Separately capture sections that have a name, but do not match the next section

2

Text: I have the following text (where the match's will be made):

Header 1
Codigo : c001
Nombre : Juan
Total  : 45,78



Header 1
c001
Nombre : Juan
Cantidad : 23
Subtotal : 45.89

Total     : 3410.67

Header 1
Codigo : c002
Nombre : Ana
Total  : 45.89    
Header 1
c001
Nombre : Juan
Cantidad:4

Objective: As noted, Juan has 3 sections (the first 2 and the last). I try to separately obtain the Juan sections (using your code: c001 - in some sections there may not be the word Codigo ).

Code: This is what I tried

/(Header1.*?c001.*?)Header1/ism

Start with the word Header 1 and, since there is no text that delimits the section, then I use the following Header 1 .

Problem: does not match all sections, and in some matches it takes more than one section.

Questions:

  • What is the best regular expression that helps me capture each section of Juan , assuming that each section is variable, where the headers Header 1 mark the beginning and end of the section?

  • What if I want to identify them only by their code c001 ?

  • asked by Walter Zamalloa Perez 22.03.2018 в 04:32
    source

    1 answer

    6
      

    What would be the regular expression that helps me to capture each section of "Juan", assuming that each section is variable and the only thing that you have to identify them is your code, in addition to the headings "Header 1"

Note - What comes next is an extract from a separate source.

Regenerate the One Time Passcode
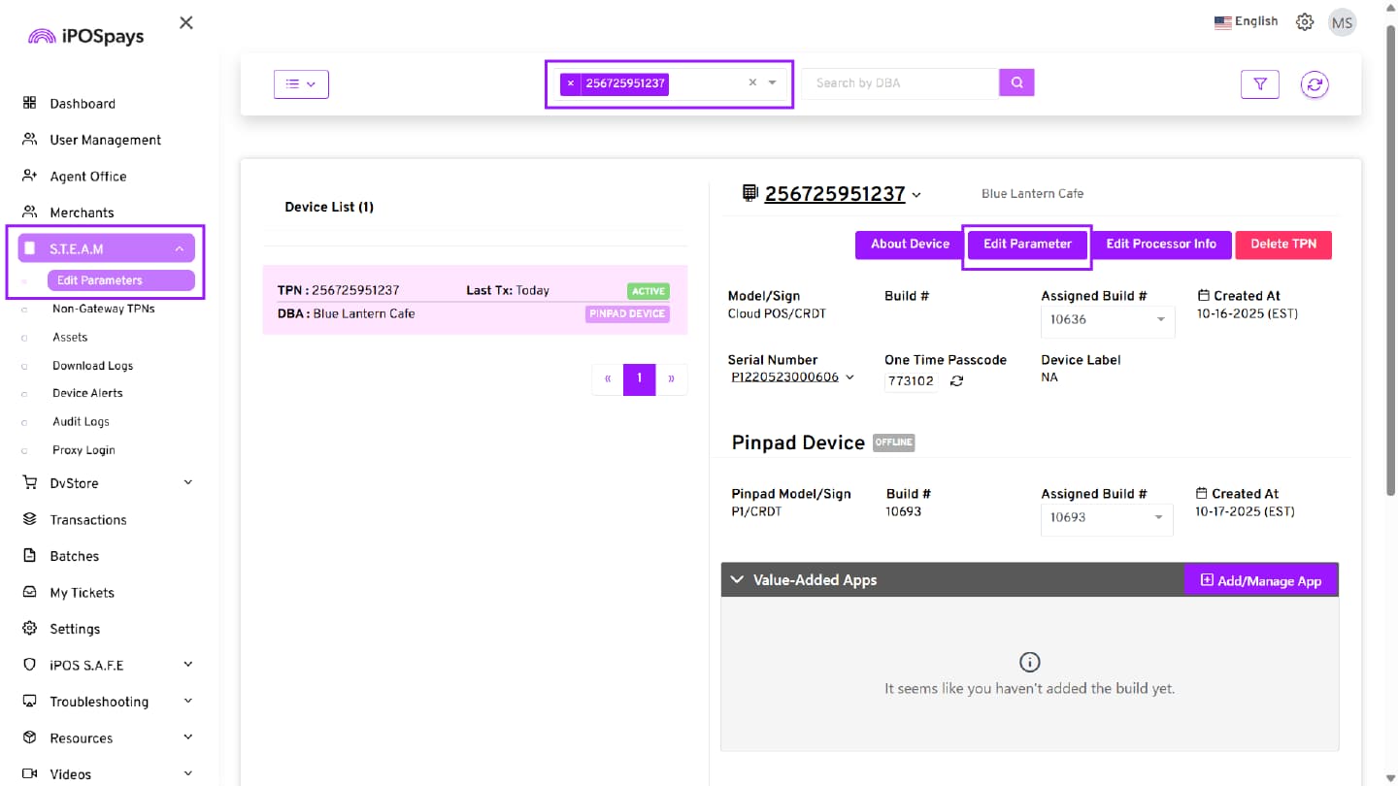 956,381
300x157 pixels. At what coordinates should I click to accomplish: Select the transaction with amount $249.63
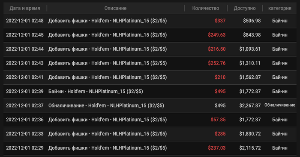point(150,35)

    To match the lines between the Header and the name, you have to consume all the lines that follow it, as long as the beginning of this line is not followed by a Header :

    ^Header 1(?:\R(?!Header ).*+)*?
    


    And after the name, which coincides with the same, all the lines that may be within the same section: regex101

    /^Header 1$(?:\R(?!Header ).*+)*?\RNombre : Juan$(?:\R(?!Header ).*+)*/mi
    


    Logic

    Subpatrón Descripción
    ^Header 1$ Línea completa que coincide con "Header 1"
    (modificador /m para que ^ y $ sean inicio/fin de línea)
    (?: )*? Es un grupo que repite el subpatrón cero o más veces:
    \R(?!Header ).*+ Un salto de línea, que no esté seguido por "Header ",
    y coincide con toda la línea
    \RNombre : Juan$ Una línea completa que coincide con el nombre buscado
    (?:\R(?!Header ).*+)* Más líneas que no empiezan con "Header "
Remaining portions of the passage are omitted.